MATERIALS PROVIDED -
[Start of Attachment]
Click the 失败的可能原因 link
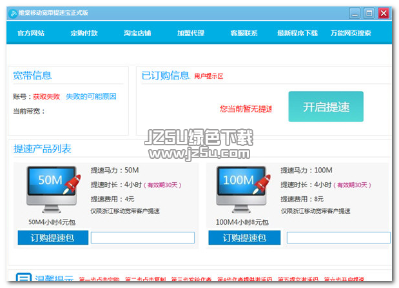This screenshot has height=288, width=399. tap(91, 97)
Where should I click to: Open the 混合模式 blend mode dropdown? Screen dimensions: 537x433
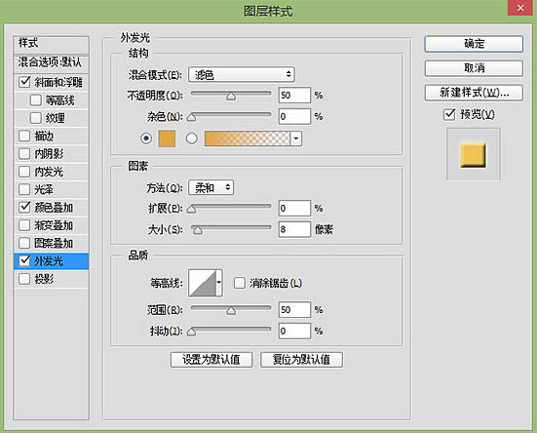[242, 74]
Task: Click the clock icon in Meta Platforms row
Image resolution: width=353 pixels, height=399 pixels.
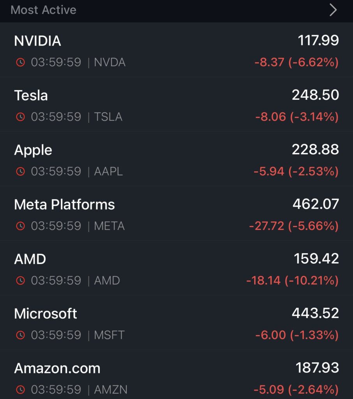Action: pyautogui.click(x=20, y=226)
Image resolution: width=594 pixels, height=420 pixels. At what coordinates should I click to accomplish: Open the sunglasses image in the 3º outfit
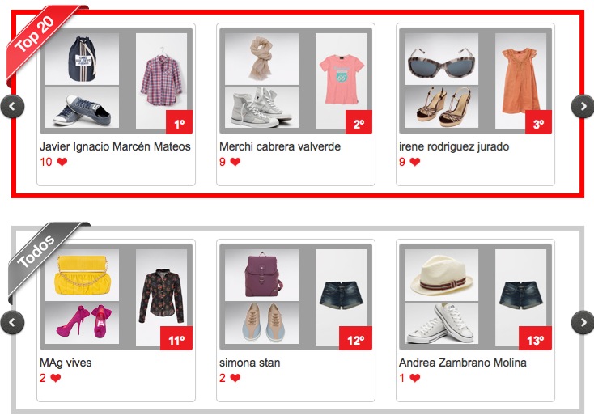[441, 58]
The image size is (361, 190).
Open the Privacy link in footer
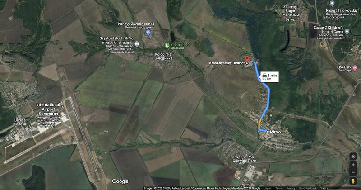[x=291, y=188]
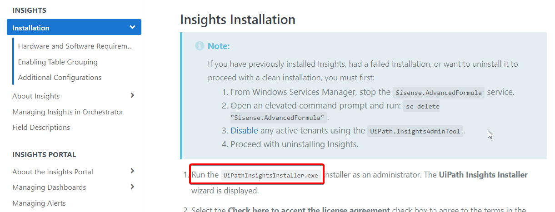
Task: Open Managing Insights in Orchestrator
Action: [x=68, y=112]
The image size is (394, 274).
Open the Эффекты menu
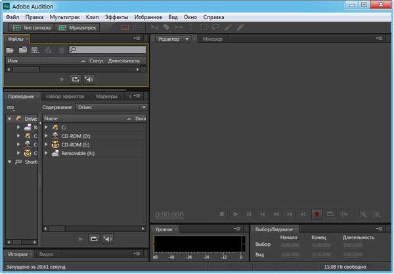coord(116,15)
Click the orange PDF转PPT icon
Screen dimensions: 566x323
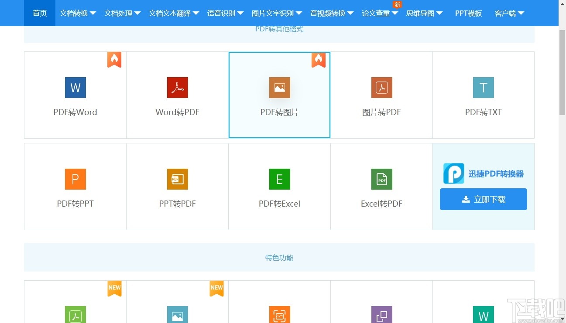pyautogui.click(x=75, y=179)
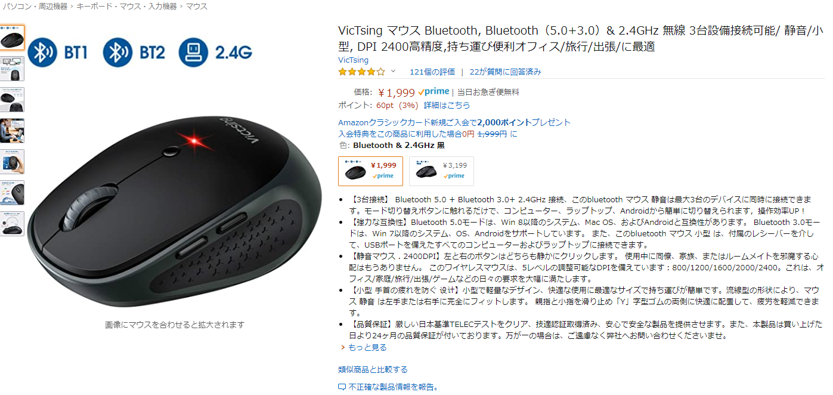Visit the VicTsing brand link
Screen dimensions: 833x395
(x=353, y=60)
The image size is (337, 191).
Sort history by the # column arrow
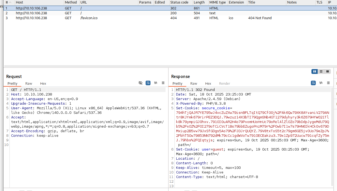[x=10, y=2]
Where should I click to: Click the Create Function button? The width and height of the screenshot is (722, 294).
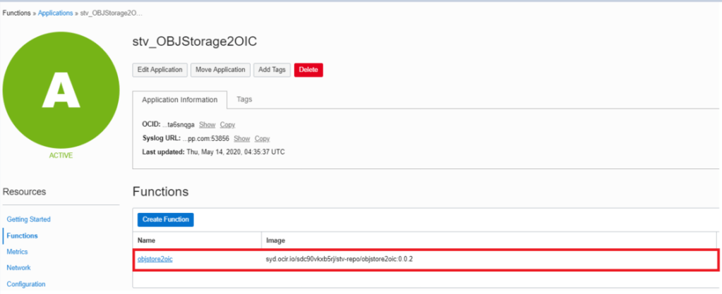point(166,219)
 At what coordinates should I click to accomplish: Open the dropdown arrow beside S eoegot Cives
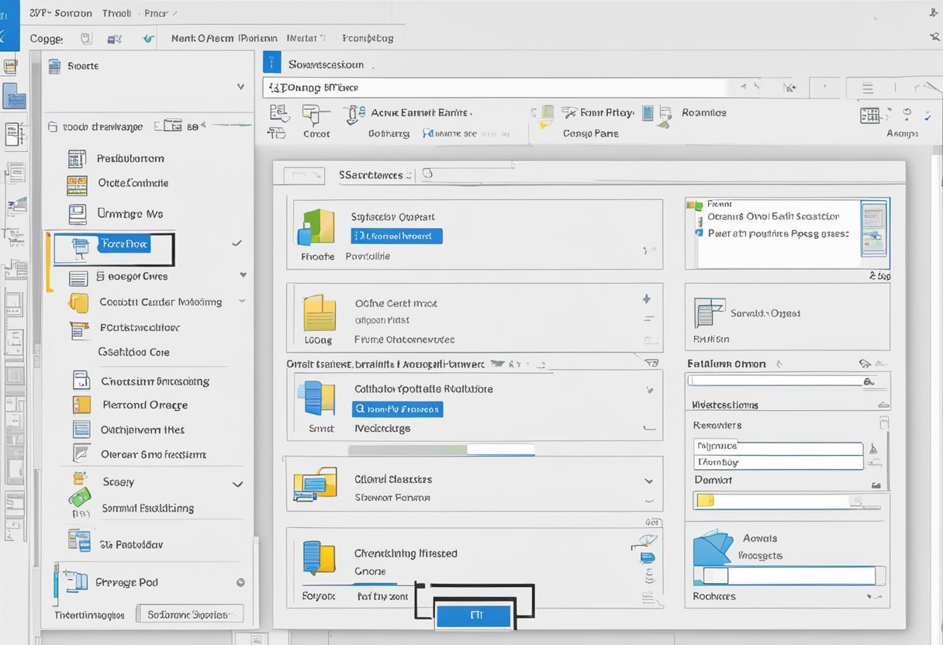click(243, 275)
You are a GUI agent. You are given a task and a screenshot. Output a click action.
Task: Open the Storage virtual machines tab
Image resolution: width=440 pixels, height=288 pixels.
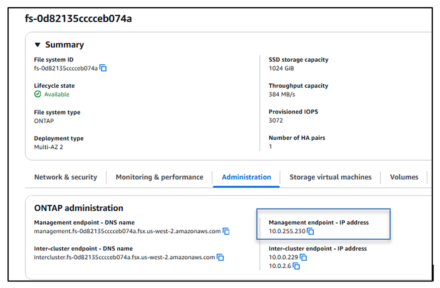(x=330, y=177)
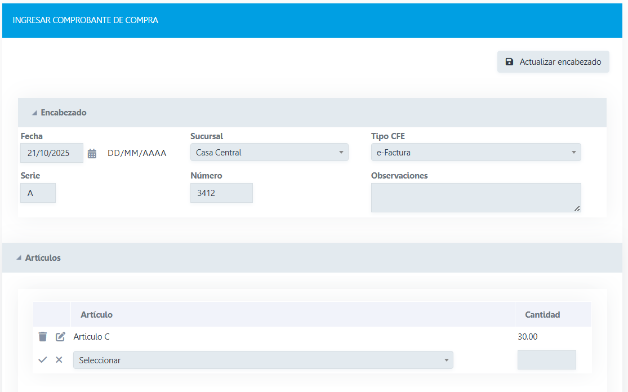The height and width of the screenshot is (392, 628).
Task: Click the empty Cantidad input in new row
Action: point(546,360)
[End of Attachment]
YOUR GOAL - Starting at the line containing "Image resolution: width=594" and stopping at the line containing "The image size is (361, 190).", output every line above exactly, both ends included, with pictures omitted.

ANSWER SPACE -
Image resolution: width=594 pixels, height=420 pixels. At what coordinates should I click to accomplish: Open the sunglasses image in the 3º outfit
[441, 58]
The image size is (361, 190).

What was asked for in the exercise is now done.